The NMCCA takes the opportunity to censure the trial judge for injudicious comments the judge made in this case.
Despite the military judge's repeated invitations on the record, we decline to disturb the court-martial's verdict. We will, however, take this opportunity to once again express our concern with the comments made by, and lack of judicial deportment exhibited by, this military judge during his trials. See United States v. Barnes, 60 M.J. 950 (N.M.Ct.Crim.App. 2005), and United States v. Denson, No. 200400048, 2005 CCA LEXIS 243, unpublished op. (N.M.Ct.Crim.App. 20 Jul 2005).
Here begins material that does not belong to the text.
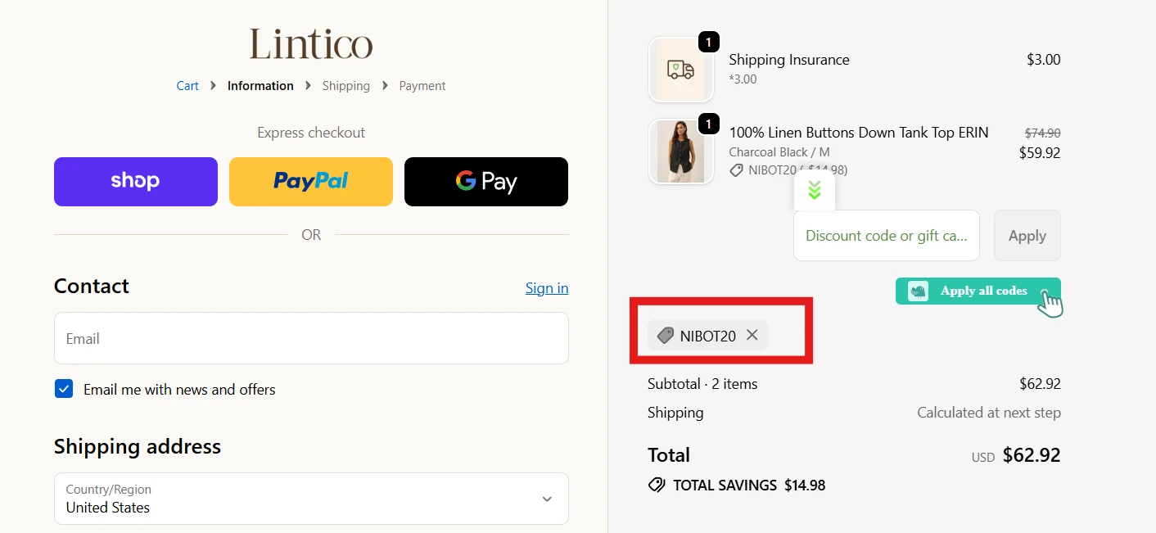Click the discount code input field
This screenshot has height=533, width=1156.
pos(886,235)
The NMCCA explains more fully:
The record is replete with needless comments and arrogant behavior by the military judge. The military judge grilled potential members, openly questioned the integrity of a potential member without sufficient basis, characterized as "imbecilic" a convening authority's conduct in the case, openly contemplated contempt proceedings against a former panel member, and criticized a witness' decision to smoke a cigarette. Record at 65, 189, 201, 243-44, and 312. More troubling to us is the military judge's goading of the military counsel by his incessant sarcasm, and his pompous condescension towards them, often in the presence of the members. Id. at 80, 128-29, 130-32, 138, 164, 190, 191, 200, 249, 267, 286, 303, 306, 331, 355, 387, 397, 399, 424, 445, 454, 463, 466, 468-69, 481, 510-11, 550-52, 573, and 575.
The sentence is this case was adjudged on 31 July 2003. The sentence in the Barnes case was adjudged on 9 September 2003. One wonders why the court found it necessary to censure the trial judge for actions that occurred more than 4 years ago, especially in light of the previous censures. I note there is no discussion of the fact that it took over four years from the time sentence was adjudged until the NMCCA rendered it's decision.